___ Listed entries ___

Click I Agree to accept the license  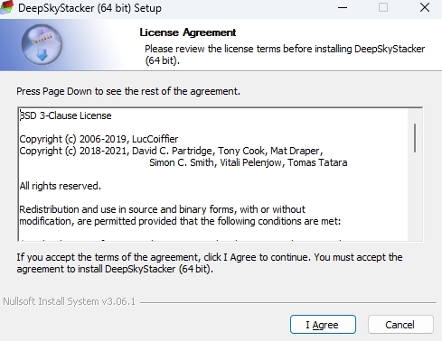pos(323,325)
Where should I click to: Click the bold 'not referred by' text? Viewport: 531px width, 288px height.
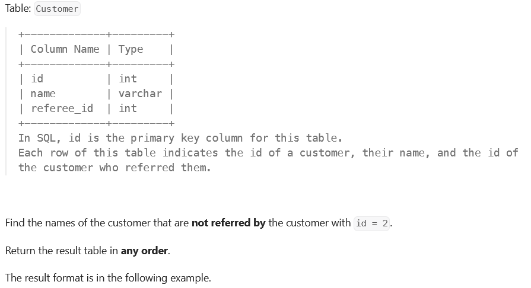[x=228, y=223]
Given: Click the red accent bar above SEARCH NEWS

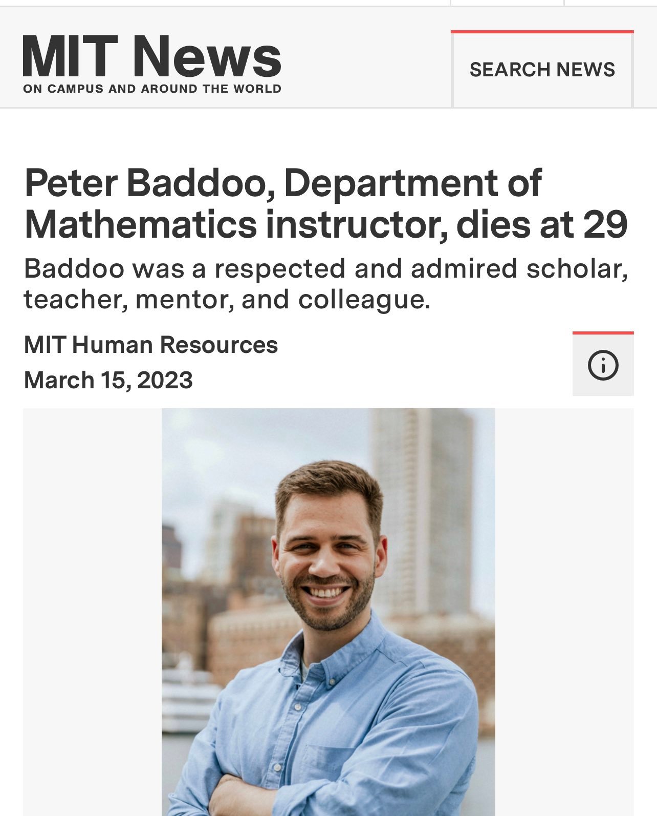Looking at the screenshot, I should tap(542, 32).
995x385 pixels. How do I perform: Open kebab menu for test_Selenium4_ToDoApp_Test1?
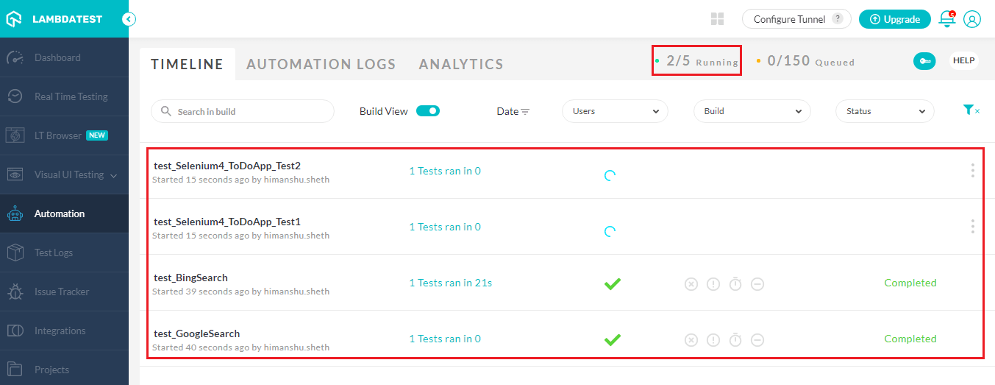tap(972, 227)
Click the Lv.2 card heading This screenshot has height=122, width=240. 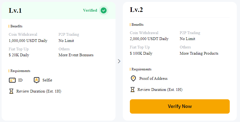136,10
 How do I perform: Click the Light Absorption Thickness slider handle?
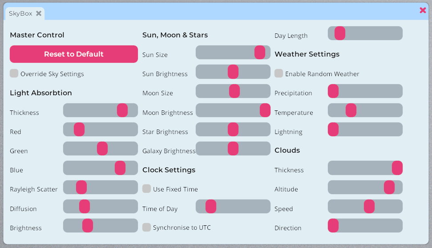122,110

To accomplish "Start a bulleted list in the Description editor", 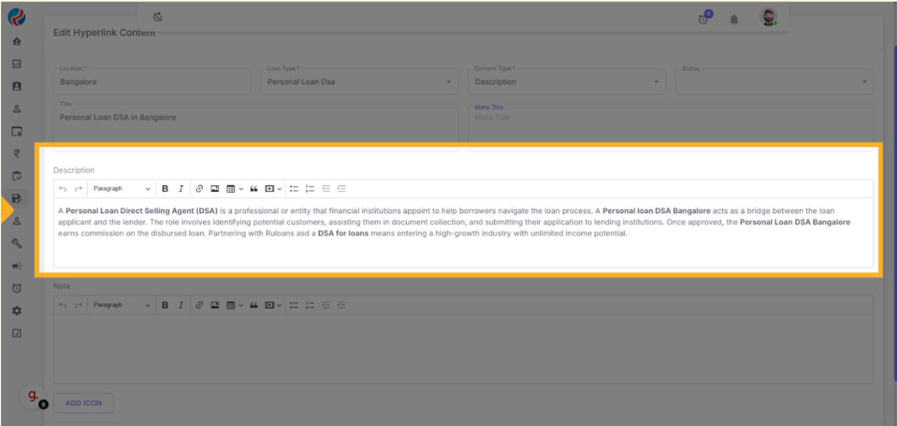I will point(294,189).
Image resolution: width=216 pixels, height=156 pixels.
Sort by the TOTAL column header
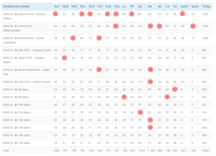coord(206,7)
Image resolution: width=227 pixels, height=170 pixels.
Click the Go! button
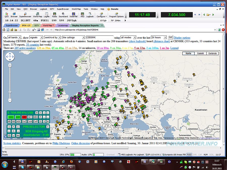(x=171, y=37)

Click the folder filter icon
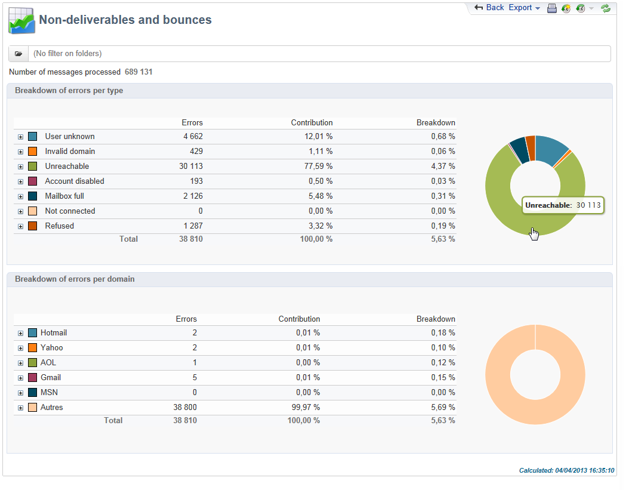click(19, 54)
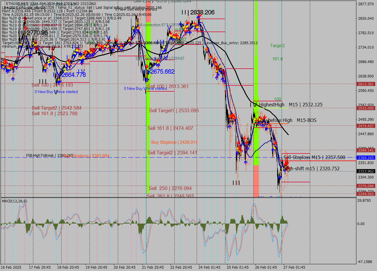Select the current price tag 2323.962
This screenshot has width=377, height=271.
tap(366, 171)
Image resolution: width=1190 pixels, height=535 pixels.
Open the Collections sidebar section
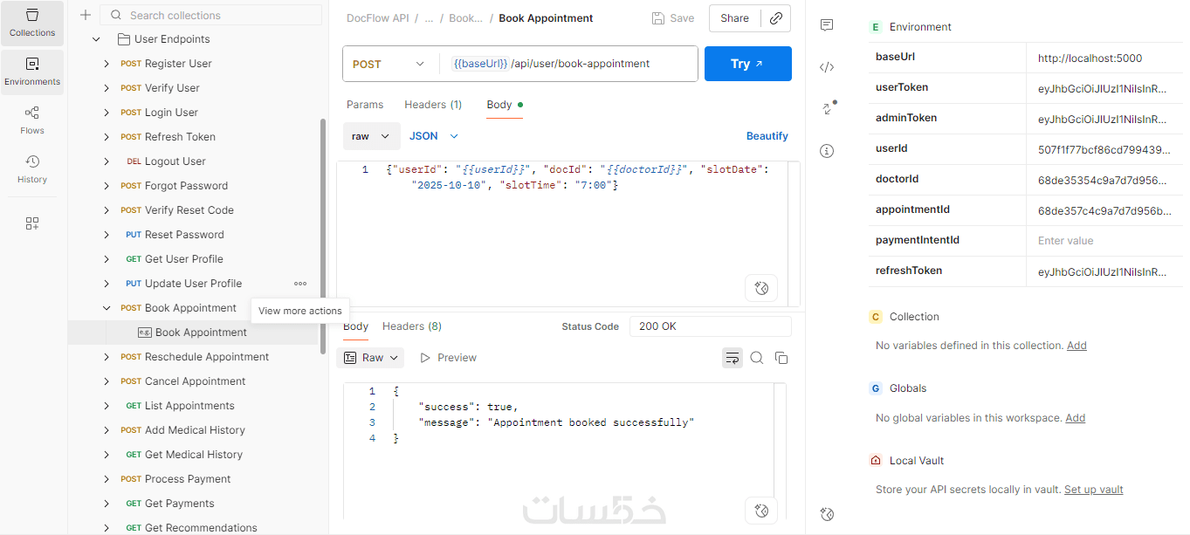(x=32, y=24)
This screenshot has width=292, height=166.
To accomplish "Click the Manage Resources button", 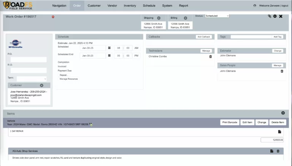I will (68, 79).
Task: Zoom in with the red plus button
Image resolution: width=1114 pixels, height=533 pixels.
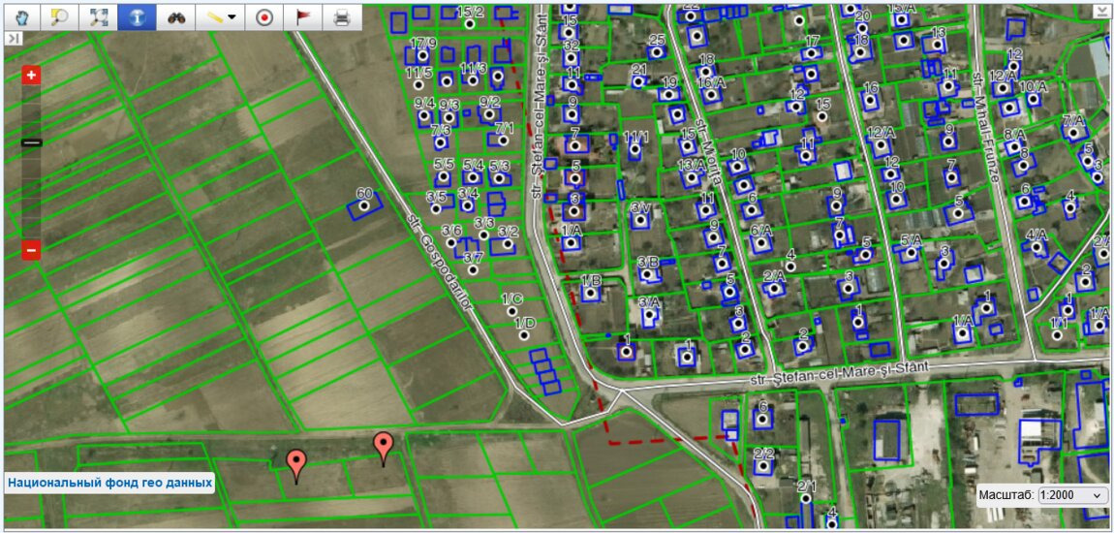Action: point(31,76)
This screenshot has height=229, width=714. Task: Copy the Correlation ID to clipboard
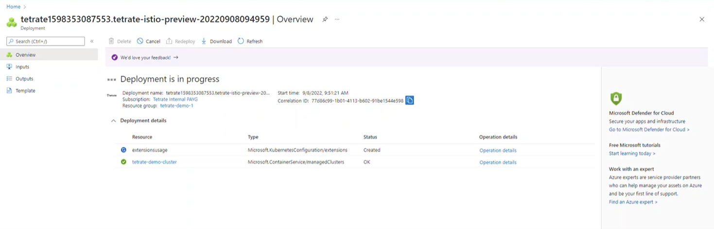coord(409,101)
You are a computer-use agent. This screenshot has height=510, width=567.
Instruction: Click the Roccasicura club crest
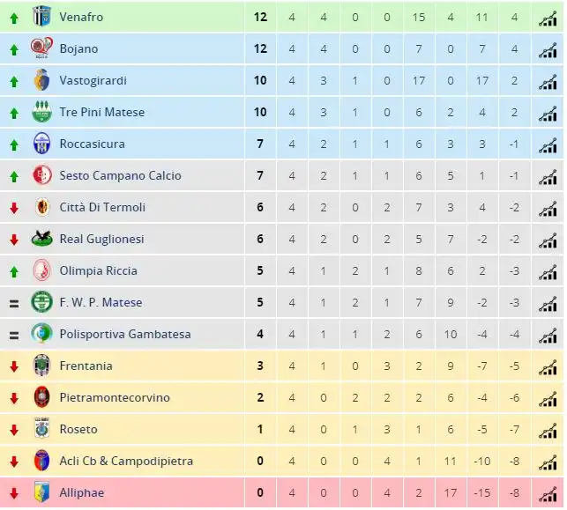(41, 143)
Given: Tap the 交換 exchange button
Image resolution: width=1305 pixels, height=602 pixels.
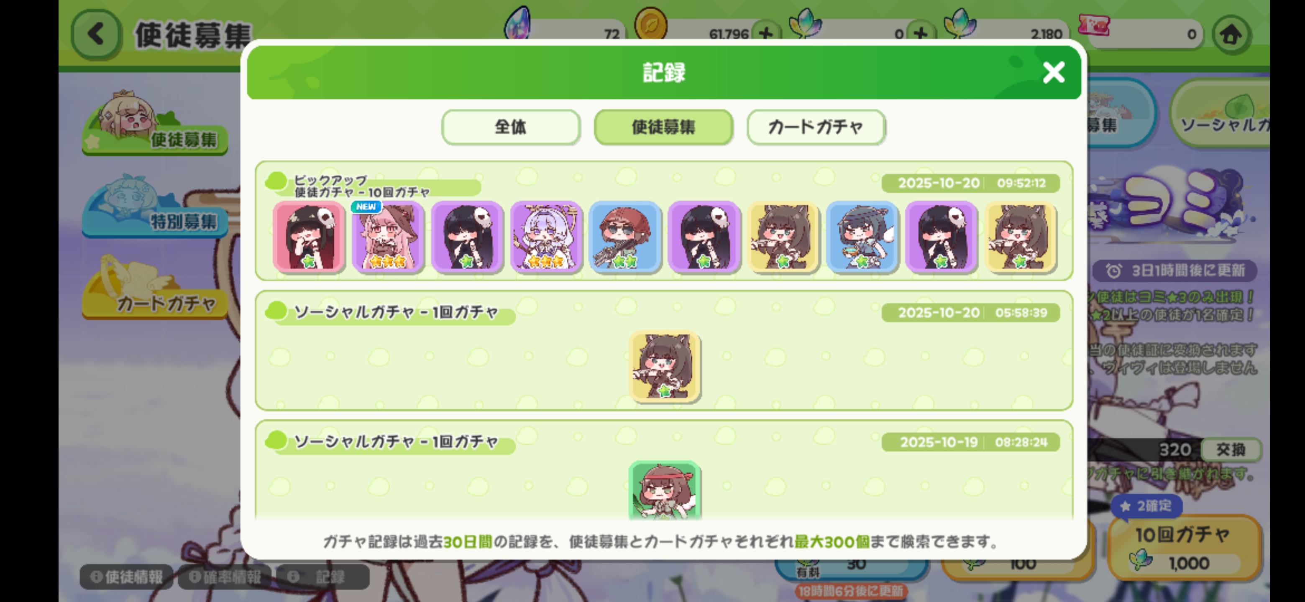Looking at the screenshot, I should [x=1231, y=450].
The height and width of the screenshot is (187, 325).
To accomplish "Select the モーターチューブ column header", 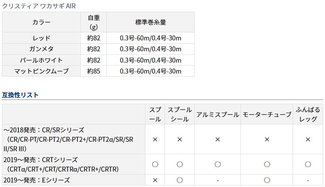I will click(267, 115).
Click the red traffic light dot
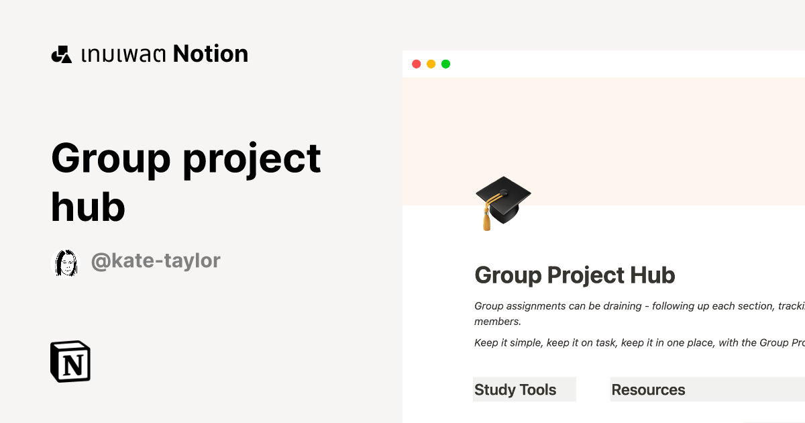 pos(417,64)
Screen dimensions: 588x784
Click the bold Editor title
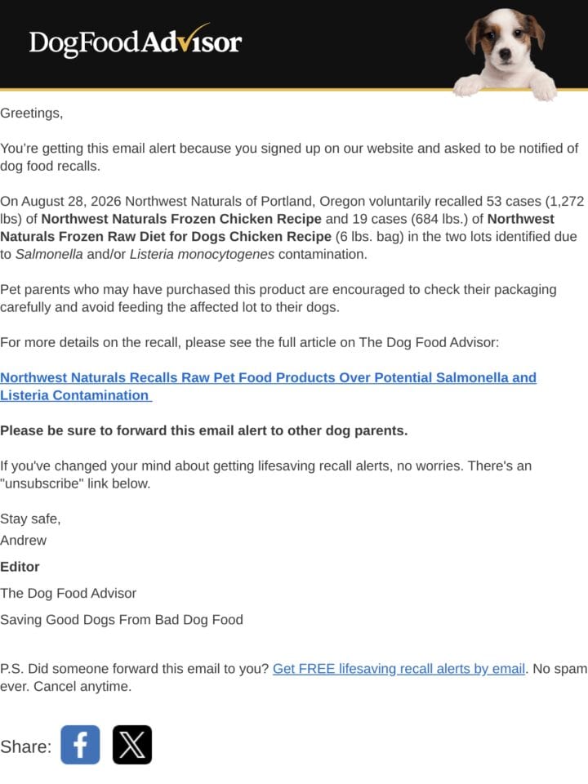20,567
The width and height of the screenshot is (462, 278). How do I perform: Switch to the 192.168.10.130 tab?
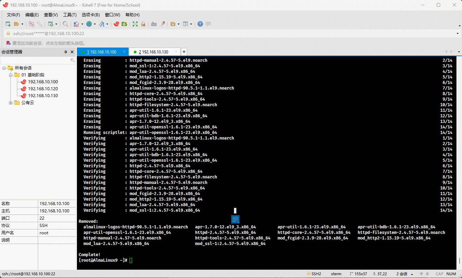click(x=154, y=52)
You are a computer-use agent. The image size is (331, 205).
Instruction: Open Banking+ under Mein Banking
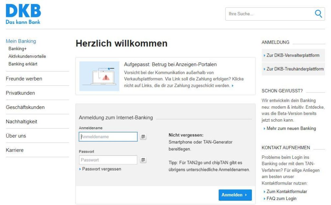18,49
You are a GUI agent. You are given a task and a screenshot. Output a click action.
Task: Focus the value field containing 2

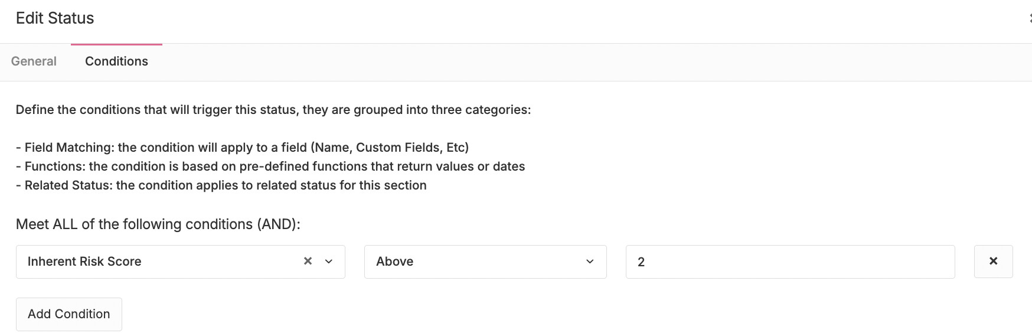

___

◆ **Task prompt**: Pictures stay out. Return exactly the lines from the one with "Instruction: Open Banking+ under Mein Banking" through the last line of the data.

◆ **Solution for this problem**:
Instruction: Open Banking+ under Mein Banking
18,49
You are a GUI agent. You are given a task and a screenshot. Output a click action.
Task: Focus the value field containing 2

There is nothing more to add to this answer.